-- Task directions --
Please write out the final portion of the records below exactly: the line containing "法律权利 (1092, 1974)", every line after it, and nothing else.

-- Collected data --
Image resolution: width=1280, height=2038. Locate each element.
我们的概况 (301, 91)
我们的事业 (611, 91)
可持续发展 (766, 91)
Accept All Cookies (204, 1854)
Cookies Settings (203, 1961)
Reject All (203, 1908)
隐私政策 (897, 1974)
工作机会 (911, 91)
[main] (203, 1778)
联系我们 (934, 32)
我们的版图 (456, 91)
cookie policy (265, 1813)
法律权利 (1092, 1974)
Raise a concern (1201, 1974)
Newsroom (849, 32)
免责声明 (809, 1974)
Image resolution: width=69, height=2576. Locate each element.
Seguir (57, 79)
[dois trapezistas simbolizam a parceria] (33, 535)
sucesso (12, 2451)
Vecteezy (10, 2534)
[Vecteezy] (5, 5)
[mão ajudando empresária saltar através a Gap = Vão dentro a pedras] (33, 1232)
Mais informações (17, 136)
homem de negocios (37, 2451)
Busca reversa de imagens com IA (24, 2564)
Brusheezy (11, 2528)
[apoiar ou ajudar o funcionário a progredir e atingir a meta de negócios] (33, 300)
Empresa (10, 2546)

-- Exercise answer --
法律权利 (1092, 1974)
Raise a concern (1201, 1974)
Newsroom (849, 32)
免责声明 (809, 1974)
Image resolution: width=69, height=2576. Locate each element.
Seguir (57, 79)
[dois trapezistas simbolizam a parceria] (33, 535)
sucesso (12, 2451)
Vecteezy (10, 2534)
[Vecteezy] (5, 5)
[mão ajudando empresária saltar através a Gap = Vão dentro a pedras] (33, 1232)
Mais informações (17, 136)
homem de negocios (37, 2451)
Busca reversa de imagens com IA (24, 2564)
Brusheezy (11, 2528)
[apoiar ou ajudar o funcionário a progredir e atingir a meta de negócios] (33, 300)
Empresa (10, 2546)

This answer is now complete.